Pick up molasses and a can of cooked beets in juice. Squeeze all the juice from the beets and mix it with 1oz per gallon of molasses. Feed the plant it will love the phosphorus from the beet juice and use some of the sugar from the molasses. Cost u 2-3$ good for one or twu uses....but for sure get bloom nutes


----------



## Dr.KNOWITALL (Apr 25, 2011)

Thanks Moses again and I will try to get those items for sure OG. Seems to be like a secret recipe...  Problem is I have never heard of them besides here...Can I find them at the local supermarket or what??


----------



## PencilHead (Apr 25, 2011)

Sounds like a good idea to do straight H2O for a cycle or two--flush them a bit--but don't starve them off.  Keep in mind, while your Grow is 6-4-4, Tiger is still 2-8-4.  You still need some N in flower, just more P and K.  I'd third my dosage with the Grow, but I don't think I'd stop it all together.  OG's idea for K is genius.  Maybe some organic folks could tell you a cheap P load from the big box or the grocery store.

Good luck.


----------



## Dr.KNOWITALL (Apr 28, 2011)

Sweet. Much appreciate it for all the help you guys giving me.

Well I decided to stop being a cheapo and buy some nutrients.... 

I am doing mostly Fox Farm pretty much...

I have Grow Big, Big Bloom, Tiger Bloom, Cha Ching, and Beastie Bloomz.

I plan on getting the Open Sesame, will this be necessary. Again, my grow will be outdoor. 

Apart from that, the only thing on my list that is not Fox Farm is Hi-Brix(molasses for plants) and Superthrive.

However, its really crazy the amount of products you can put in the plant...Thousands....Shelves and shelves...I don't think I will be purchasing anymore products.. unless something comes up on EMERGENCY. I am straying away from my outdoor perspective indeed, that natural is better.

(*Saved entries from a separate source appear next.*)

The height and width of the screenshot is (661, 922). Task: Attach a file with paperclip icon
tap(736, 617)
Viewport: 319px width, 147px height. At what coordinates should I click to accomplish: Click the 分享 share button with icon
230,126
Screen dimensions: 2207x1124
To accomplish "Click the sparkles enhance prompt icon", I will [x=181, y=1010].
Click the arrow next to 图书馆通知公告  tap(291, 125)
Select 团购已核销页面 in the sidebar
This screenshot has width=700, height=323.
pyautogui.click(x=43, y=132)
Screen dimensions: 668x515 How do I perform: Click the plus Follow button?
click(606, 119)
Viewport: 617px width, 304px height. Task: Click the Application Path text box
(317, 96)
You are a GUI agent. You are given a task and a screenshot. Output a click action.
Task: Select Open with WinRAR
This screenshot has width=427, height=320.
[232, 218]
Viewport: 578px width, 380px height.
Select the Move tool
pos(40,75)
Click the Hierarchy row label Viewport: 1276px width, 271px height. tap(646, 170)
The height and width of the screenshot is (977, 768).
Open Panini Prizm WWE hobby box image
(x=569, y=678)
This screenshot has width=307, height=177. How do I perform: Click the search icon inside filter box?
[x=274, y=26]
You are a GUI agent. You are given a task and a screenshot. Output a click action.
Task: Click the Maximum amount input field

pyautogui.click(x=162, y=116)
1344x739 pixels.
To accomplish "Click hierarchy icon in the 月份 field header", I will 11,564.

I'm sure people have stuff to say about this.


----------



## Dr.KNOWITALL (Apr 28, 2011)

I have another question,(sorry guys): I was given this Fox Farm Feeding Schedule Pamphlet and here it is for you guys to see. It states seedlings should be given Big Bloom( 6tsp to be precise)....is this correct!?!?!? :shocked: 
Well...whatever be the case. Can seedlings be fed?? Or should they just be given plain pH'ed water?? How about if they were put in soil that was not feeded like Happy Frog or just poor soil in general?

Pic 1: Feeding Schedule

Pic 2: Top section of the feed schedule that got cut out.

Pic 3: Nutrients on my shelf.


----------



## OGKushman (Apr 28, 2011)

Dr.KNOWITALL said:
			
		

> Well I decided to stop being a cheapo .


This is Highly disrespectful and completly unneeded. Jewish or not i have zero respect for the blatently anti-semetic. Mr Knowitall needs to learn a little.


----------



## Dr.KNOWITALL (Apr 28, 2011)

Sorry but just trying to keep comical nothing to be taken up the *** literally. Its a forum,  and I am not trying to be disrespectful but merely trying to keep it entertaining.

Did you fix it?

I was excited I was going to get heads up... Now it all ends in sadness.:cry:


----------



## rotten_socks420 (Apr 30, 2011)

Stupid hydro store down the street didnt give me a pamphlet... lol Dude looks like you got alot of stuff there man.... I have only used the grow big and big bloom didnt even use the tiger bloom... whoops lol and i think OGs kidding man, and if he isnt wow u musta pissed on his leg lol


----------



## The Hemp Goddess (Apr 30, 2011)

rotten_socks420 said:
			
		

> .... i think OGs kidding man, and if he isnt wow u musta pissed on his leg lol



No, OG was right--I edited an anti-sematic post...


----------



## rotten_socks420 (Apr 30, 2011)

I must have missed something.... gunna go scratch my head now lol


----------



## Dr.KNOWITALL (May 1, 2011)

Well sorry again to anyone who got offended, but it was also an attempt to see if anyone was reading these and not just me keeping a diary(not my style). 

Here is sort of an update on this situation: 

Following OG's advice, I picked up some molasses but not the beet juice.

Here are some pictures: My issue now is the chances of Re-Vegging if it's not taking place already. You be the judge.........................................suggestions..??


----------



## nouvellechef (May 1, 2011)

I saw your other post. Stop buying clones until you get the growing thing down. Stick with what you have, learn them. No flowering nutrients, talk of re-veg. Focus, read here and dial in with maybe just one strain if that's all you can afford for nutrients or whatever. It's really important to understand the full cycle of chronic and not have misteps. Every misstep, whether it be veg or flower, hurts them in some way. 

Don't worry about ppl chiming in on your grow journal, either. Takes time for people to warm up to you and also you posting in other threads, etc. 

Oh. Straight awesome pics help too  GL


----------



## BBFan (May 1, 2011)

Congrats on getting the right nutes.  It appears that you are way behind for 42 days, regardless of strain- those buds should be much bigger by now.

Put up a full shot and you'll get better feedback.

And remember- this is a global community- there is no place here for any race/ethnical based comments.


----------



## rotten_socks420 (May 1, 2011)

Ohhhhh, I finally figured out what happened, you dropped the J word n  a bad manner! .... yikes..


----------